- **INSTRUCTIONS FOR THE TASK**: Quote every line of the data below as it stands, omitting pictures.

- **MATERIAL SHOWN**:

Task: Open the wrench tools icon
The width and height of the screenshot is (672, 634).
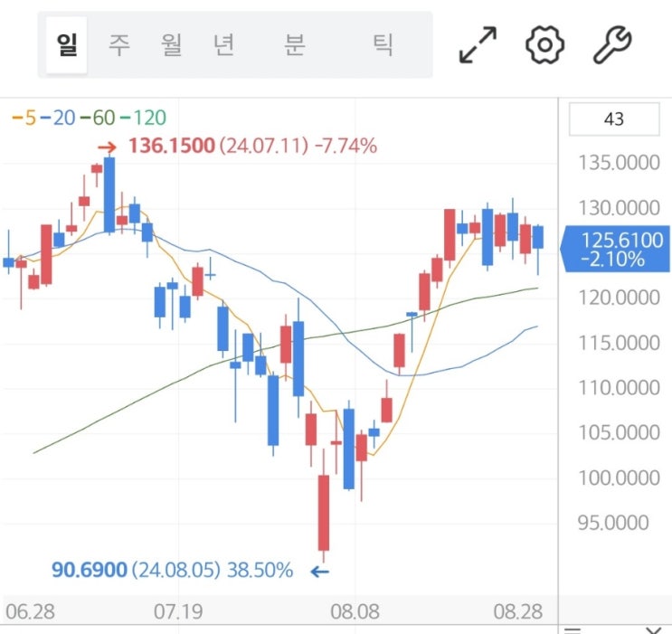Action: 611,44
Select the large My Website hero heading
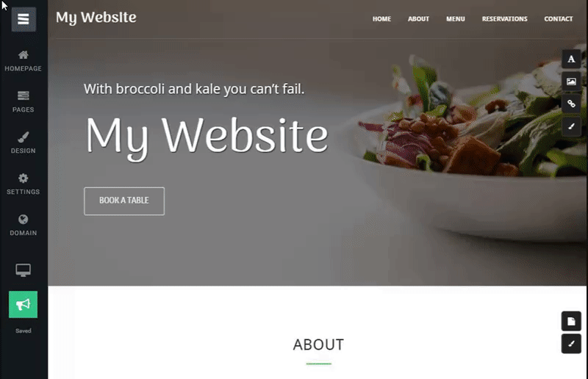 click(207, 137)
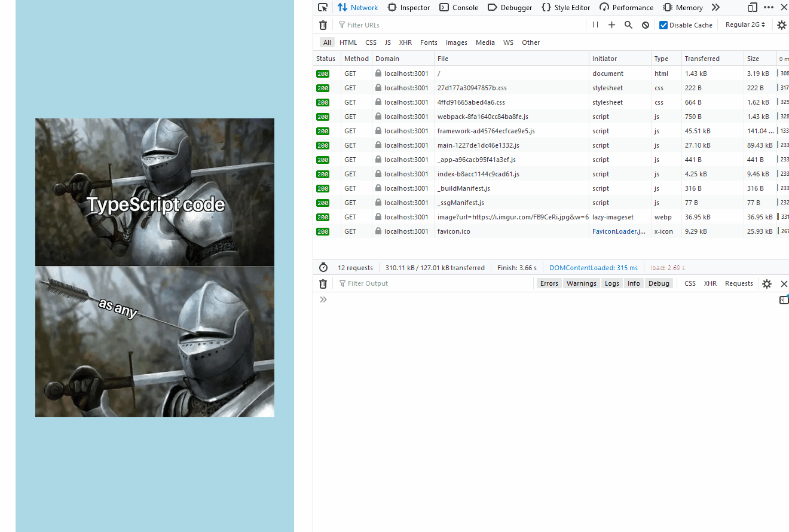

- **SOLUTION TO THIS PROBLEM**:
Task: Open the wrench tools icon
The width and height of the screenshot is (672, 634).
Action: 611,44
Select the large My Website hero heading
 click(207, 137)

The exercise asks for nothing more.